_Task to complete_: When you come to the line with "Instruction: Click the", begin repeating; continue exactly through the final line of the records and include nothing from before.
Supplied material Start Marker
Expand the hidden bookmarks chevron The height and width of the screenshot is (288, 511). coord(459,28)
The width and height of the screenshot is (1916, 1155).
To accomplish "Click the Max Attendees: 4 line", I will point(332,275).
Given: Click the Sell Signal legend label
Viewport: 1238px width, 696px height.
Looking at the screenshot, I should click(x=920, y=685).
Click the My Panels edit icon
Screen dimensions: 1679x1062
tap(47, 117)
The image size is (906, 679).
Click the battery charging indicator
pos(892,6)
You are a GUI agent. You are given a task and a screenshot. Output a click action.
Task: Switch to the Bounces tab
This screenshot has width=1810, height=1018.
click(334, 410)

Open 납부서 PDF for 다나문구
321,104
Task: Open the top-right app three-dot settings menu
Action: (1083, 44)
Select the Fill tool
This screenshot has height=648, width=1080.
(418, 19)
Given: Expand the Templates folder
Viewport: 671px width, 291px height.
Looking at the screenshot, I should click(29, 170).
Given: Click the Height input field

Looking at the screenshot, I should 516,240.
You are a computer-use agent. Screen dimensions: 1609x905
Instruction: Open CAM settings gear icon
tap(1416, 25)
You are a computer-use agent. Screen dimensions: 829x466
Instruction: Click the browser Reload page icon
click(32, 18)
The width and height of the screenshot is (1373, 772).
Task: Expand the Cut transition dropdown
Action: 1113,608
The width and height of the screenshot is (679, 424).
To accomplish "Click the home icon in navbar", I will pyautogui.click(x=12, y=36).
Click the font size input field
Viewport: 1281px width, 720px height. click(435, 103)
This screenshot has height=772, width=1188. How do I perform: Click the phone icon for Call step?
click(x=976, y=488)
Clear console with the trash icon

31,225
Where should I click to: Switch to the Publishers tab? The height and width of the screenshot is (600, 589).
Supplied material End Marker
_Response area_:
Instruction: Click the browser Reload page icon
click(32, 18)
The width and height of the screenshot is (1373, 772).
Task: Expand the Cut transition dropdown
Action: 1113,608
The width and height of the screenshot is (679, 424).
To accomplish "Click the home icon in navbar", I will pyautogui.click(x=12, y=36).
Click the font size input field
Viewport: 1281px width, 720px height. click(435, 103)
This screenshot has height=772, width=1188. How do I perform: Click the phone icon for Call step?
click(x=976, y=488)
Clear console with the trash icon

31,225
Where should I click to: Switch to the Publishers tab? The height and width of the screenshot is (600, 589).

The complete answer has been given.